Turning to the local economy, Katie agreed with Gus Hoyt when he said: "It is totally wrong for the council to put good independent local shops and traders out of business by continually giving planning permission to ever more supermarkets, such as a Tesco on Stokes Croft, or a Sainsburys at Ashton Gate."
Gus Hoyt (below, 3rd from right) who is the Green Party's candidate for Ashley, added: "With all three bigger parties signed up to privatisation of education and the NHS, hitting ordinary people with cuts and job losses instead of really taxing the bankers and their continuing obscene bonuses, it's no wonder more people are turning Green! And of course it's not just the Conservatives and Lib Dems who are refusing to tax the bankers; Labour could have done it a year ago, but chose instead to cosy up to their big banker mates in the City. Labour's policy is still to impose unnecessary cuts on public services - they would do it at a slower rate than the ConDem Coalition, that's all. The Green Party has been saying all along we need to stop making ordinary people pay for the bankers' greed, and put the pain where it belongs - with the bankers who caused our deficit in the first place."

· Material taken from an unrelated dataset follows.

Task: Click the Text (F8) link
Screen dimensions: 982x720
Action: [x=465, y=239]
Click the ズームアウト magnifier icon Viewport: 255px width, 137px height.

Ben Appleby, the Green candidate for the city centre ward of Cabot, which includes the Council House, said: "The Lib Dems, Conservatives and Labour all show the true hollowness of their 'commitment' to Green issues by their insistence on building more nuclear power stations, including at Hinkley Point, instead of creating thousands of new jobs through a Green New Deal by investing in alternative energies such as wind, wave and solar power, and also by their insistence on selling off Bristol's green spaces instead of using Bristol's existing large number of empty offices and other buildings for people to live in - the Labour Party, supported by the Tories, was just as set on selling off our green spaces when they were in power as the Lib Dems are now. The Green Party is really the only party which people can trust to build a socially just and an environmentally safer and greener world. Because these twin aims are at the heart of what the Green Party stands for, unlike the other parties."
In the last elections in all three seats of Cotham, Ashley and Cabot the Green Party came second. And a good clear second too: Cotham with 23% of the votes cast, Ashley 31% and Cabot 22%

They are, (from left to right) Graham Woodruff (Cotham), Christine Prior (Lawrence Hill), Simon Bennett (Clifton East), Katie Buse (Easton), Gus Hoyt (Ashley), Georgina Bavetta (Clifton), Ben Appleby (Cabot).
Elsewhere in Bristol, the Green Party is standing in all 24 wards across the city which have elections on May 5th. In particular, the Greens' Charlie Bolton is on course to win the second Southville seat.